At 24 years old you don't ever anticipate that you will hear the words, You have uterine cancer. My family, my career. I just applied to medical schools, I'm supposed to be a future physician healing others. I want to travel, learn more languages, enrich myself and experience true love. I haven't even begun to live my life yet.
My team of physicians and I discussed treatment options; a hysterectomy with adjuvant therapy which necessitates radiation and hormonal therapy. A hysterectomy I thought to myself. I tried to research everything -- preserving my fertility in particular. I was considered high risk so the particular timing of fertility preservation wasn't compatible with the surgery. I've never felt so helpless.

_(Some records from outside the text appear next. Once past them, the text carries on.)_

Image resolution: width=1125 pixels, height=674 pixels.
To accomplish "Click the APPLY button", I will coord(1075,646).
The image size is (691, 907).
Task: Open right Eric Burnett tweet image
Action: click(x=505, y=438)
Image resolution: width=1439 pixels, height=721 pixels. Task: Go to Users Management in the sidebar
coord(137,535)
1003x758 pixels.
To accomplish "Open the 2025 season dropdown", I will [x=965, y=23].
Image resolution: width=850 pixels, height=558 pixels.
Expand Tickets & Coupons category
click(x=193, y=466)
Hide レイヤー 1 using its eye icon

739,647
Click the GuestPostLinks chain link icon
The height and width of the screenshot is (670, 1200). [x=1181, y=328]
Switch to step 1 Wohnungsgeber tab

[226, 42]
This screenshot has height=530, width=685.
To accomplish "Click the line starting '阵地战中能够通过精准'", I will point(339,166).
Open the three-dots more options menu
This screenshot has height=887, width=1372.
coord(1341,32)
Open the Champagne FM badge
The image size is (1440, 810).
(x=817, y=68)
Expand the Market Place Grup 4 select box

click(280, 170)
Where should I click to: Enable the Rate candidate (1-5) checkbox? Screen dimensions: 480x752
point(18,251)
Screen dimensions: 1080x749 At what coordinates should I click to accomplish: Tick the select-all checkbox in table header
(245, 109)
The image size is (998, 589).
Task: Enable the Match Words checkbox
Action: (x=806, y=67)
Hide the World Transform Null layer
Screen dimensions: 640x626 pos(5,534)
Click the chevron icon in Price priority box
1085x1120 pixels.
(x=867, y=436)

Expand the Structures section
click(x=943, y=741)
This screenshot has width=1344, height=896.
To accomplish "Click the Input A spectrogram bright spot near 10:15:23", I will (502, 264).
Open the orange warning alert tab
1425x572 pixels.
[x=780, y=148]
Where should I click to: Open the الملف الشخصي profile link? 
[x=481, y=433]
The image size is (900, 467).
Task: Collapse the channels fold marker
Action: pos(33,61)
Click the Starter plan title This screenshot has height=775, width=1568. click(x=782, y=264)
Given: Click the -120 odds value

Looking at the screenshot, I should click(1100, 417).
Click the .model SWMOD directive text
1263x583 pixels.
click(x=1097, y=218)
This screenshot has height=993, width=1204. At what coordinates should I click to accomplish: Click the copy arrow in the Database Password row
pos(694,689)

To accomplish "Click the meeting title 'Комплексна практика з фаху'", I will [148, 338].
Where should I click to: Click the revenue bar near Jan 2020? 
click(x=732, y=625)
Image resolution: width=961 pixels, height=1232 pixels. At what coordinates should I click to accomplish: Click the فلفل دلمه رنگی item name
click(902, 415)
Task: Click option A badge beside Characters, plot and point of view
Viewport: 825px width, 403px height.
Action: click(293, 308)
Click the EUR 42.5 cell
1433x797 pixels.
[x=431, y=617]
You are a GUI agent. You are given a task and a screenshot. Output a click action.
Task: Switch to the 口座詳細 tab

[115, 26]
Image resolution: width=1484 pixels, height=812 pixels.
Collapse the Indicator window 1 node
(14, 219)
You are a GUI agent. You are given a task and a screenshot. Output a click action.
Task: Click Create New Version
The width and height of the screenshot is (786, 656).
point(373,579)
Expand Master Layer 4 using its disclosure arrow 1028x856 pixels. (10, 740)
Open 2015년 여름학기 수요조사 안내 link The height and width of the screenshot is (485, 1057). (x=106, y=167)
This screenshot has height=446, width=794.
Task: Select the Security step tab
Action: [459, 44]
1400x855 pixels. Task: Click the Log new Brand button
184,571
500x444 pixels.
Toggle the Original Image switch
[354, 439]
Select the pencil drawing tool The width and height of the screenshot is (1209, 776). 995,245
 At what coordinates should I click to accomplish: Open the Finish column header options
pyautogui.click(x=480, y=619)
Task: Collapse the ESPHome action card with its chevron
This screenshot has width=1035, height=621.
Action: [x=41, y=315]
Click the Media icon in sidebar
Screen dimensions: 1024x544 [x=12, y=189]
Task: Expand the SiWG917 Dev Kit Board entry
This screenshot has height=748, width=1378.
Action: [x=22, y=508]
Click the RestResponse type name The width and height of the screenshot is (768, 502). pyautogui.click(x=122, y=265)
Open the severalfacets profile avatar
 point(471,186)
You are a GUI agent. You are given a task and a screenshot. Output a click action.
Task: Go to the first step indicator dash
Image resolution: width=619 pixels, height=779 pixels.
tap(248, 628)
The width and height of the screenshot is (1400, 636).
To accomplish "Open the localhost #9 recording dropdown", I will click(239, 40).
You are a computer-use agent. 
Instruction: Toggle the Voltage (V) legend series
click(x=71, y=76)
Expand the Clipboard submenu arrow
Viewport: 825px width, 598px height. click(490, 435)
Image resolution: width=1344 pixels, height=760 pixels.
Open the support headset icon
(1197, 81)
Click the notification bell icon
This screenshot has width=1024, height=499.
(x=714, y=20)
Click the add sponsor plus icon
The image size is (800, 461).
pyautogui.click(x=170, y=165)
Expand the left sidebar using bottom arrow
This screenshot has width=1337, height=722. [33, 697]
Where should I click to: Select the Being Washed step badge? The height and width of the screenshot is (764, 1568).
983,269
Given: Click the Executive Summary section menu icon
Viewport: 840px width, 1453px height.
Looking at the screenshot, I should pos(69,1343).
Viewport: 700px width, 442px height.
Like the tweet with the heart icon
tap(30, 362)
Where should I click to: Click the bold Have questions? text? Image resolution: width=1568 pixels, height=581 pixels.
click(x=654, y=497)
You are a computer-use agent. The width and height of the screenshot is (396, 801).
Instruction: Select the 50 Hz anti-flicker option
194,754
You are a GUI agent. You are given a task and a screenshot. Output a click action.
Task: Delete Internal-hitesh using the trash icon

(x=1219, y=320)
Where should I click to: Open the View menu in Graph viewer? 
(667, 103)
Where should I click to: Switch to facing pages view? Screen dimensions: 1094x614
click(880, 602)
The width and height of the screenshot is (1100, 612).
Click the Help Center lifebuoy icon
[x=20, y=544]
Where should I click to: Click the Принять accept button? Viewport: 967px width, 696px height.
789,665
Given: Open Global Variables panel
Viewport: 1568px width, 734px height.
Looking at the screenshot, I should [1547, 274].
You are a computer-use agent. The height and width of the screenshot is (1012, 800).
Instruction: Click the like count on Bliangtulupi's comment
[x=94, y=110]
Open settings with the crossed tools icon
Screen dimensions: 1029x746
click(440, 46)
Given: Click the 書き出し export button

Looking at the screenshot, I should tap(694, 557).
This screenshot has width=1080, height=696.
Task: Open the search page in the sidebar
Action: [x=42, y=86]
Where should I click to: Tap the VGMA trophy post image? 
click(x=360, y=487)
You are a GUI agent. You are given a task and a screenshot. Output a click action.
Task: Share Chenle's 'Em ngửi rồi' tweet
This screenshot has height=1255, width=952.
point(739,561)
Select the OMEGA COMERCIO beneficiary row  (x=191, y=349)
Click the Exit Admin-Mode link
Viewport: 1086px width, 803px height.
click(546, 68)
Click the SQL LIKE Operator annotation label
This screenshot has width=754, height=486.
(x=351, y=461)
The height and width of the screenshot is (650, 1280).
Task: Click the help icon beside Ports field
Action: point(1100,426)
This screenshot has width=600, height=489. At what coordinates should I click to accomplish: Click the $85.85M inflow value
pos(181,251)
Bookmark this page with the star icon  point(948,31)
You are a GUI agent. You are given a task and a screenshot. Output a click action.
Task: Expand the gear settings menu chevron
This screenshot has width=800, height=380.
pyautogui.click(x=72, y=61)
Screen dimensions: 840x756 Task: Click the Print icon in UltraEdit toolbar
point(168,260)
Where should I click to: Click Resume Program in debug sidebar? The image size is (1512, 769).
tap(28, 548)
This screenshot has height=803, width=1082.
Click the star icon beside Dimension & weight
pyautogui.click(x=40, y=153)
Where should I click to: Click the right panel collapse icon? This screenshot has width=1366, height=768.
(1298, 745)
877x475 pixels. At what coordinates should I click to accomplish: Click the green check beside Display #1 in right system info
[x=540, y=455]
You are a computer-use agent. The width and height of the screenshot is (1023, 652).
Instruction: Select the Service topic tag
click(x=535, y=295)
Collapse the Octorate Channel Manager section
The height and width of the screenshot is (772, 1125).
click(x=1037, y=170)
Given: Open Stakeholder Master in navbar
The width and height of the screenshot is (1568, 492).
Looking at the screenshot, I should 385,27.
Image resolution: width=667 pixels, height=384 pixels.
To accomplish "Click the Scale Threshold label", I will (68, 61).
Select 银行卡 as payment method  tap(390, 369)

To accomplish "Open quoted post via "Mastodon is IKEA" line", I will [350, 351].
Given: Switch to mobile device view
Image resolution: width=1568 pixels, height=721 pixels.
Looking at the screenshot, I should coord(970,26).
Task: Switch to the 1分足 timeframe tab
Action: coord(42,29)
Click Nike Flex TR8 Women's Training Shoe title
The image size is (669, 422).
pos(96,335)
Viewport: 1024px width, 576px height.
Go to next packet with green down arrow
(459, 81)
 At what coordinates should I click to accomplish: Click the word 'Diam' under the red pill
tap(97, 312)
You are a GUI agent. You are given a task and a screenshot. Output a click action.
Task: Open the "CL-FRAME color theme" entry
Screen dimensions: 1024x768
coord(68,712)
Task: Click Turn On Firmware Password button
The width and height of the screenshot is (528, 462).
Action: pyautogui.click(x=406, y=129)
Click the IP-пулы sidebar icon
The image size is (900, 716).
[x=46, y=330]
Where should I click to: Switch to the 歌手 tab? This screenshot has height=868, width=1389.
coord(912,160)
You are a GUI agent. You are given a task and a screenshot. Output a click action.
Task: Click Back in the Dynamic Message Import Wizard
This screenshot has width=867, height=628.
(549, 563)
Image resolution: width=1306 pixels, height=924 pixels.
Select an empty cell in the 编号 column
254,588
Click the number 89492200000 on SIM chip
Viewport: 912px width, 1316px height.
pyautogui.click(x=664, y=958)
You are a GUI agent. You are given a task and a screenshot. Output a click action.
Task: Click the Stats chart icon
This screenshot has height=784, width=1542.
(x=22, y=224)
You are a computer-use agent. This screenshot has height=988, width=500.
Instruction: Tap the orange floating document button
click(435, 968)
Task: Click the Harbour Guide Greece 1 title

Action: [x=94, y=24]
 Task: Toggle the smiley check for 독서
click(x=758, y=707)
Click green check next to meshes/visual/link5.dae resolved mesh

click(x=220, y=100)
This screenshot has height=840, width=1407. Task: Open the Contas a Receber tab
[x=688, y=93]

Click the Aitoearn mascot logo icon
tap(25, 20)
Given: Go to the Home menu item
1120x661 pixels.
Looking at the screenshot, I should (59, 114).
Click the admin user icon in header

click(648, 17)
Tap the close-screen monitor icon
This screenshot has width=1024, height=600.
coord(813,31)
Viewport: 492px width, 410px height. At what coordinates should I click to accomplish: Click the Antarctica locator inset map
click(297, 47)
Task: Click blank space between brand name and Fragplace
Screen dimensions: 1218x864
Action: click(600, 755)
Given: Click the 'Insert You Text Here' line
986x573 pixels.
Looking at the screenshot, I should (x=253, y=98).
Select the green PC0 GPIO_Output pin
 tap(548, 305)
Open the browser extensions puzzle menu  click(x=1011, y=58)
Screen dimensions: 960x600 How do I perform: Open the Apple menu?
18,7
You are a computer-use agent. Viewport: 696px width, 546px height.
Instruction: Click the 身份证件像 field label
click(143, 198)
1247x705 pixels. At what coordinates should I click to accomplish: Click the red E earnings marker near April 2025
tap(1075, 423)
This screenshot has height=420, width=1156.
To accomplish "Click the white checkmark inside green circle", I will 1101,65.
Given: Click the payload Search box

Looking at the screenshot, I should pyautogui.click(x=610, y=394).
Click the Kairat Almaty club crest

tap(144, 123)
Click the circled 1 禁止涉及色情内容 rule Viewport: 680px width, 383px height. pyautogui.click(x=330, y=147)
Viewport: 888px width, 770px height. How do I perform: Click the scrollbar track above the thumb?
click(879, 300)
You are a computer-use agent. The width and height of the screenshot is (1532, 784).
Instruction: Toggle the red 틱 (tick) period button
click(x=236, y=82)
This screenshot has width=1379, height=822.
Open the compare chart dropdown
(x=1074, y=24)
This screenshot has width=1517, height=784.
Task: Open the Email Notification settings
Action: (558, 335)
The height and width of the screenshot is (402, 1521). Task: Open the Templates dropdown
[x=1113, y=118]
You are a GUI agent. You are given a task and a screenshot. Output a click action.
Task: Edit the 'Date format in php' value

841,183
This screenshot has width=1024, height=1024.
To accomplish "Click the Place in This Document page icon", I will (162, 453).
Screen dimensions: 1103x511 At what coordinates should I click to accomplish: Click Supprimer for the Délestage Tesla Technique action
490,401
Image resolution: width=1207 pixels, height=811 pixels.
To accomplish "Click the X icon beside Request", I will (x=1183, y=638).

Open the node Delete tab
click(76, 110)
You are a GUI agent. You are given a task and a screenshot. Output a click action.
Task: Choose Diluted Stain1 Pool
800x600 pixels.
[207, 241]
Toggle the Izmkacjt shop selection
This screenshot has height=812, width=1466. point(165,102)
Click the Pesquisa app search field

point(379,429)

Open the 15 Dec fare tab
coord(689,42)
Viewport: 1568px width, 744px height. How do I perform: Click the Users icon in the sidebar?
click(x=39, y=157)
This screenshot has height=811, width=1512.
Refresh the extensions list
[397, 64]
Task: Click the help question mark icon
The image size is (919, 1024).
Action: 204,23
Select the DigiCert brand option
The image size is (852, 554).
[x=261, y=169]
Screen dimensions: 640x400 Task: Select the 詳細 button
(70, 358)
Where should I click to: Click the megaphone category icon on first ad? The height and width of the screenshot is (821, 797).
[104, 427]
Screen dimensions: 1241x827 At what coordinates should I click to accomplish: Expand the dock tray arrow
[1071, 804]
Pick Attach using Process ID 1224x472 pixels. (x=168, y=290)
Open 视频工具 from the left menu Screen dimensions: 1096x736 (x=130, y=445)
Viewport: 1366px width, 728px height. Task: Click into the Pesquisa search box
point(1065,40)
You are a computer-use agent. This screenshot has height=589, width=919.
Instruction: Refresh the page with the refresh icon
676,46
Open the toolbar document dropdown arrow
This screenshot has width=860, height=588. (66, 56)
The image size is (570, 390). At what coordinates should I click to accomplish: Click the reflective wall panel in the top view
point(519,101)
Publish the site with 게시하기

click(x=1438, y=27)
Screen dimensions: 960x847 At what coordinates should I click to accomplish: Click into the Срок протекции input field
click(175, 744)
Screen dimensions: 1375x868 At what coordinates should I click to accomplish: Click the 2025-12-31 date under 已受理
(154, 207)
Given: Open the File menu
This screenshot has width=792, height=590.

My dream next to being a doctor is to be a mother. As a woman, giving birth is seen as the most magnificent experiences in life. The idea and the fantasy is to go through the beautiful art of conceiving a baby to peculiar cravings to the maternal physiological changes I learned about in college to drown looking in that baby's eyes after labor. Well, I didn't understand the idea of adopting. In fact, I didn't consider it an option.I would cry with what seemed like all day every single day. "How could I love or connect with a child that is not mine? I will never be that child's real mother. What about the long, emotional adoption process? What man is going to love me despite the fact I can't give him a baby?" Little did I know based off pure ignorance was that adoption was just if not even more beautiful.
After my surgery, I panicked. I felt less of a woman. It resonated that I will never have the ability to conceive a child. I shut everyone out. I am only 24 years old, I kept telling myself.
A few weeks later I felt an urge to research adoption stories. I ordered literature on adopting, I listened to stories of adopted children. It changed my world. I was enamored. There are so many beautiful children of all ages that are looking for a loving home. All they want is love. Love that I am able to give.
Today, I am in remission. Cancer free. I thank God every day I am alive.
I am now a medical student. By the time you read this, Lord willing, I will be a practicing physician. I get to dedicate my life to helping others. Most important, I get to dedicate my life as a mother to you.
Although I haven't met you yet, I think about you all the time. I pray for you every day. I can't wait to connect with you. I can't wait to melt with excitement when I see you, to hold you in my arms and drown with love looking in those eyes. You have inspired me to be a better woman and to fight this cancer. You are my blessing and I will forever protect you and do everything in my power to make sure you know that you are loved. I know the man I choose to marry one day will love you just as much. You are the reason I kept fighting. I love you.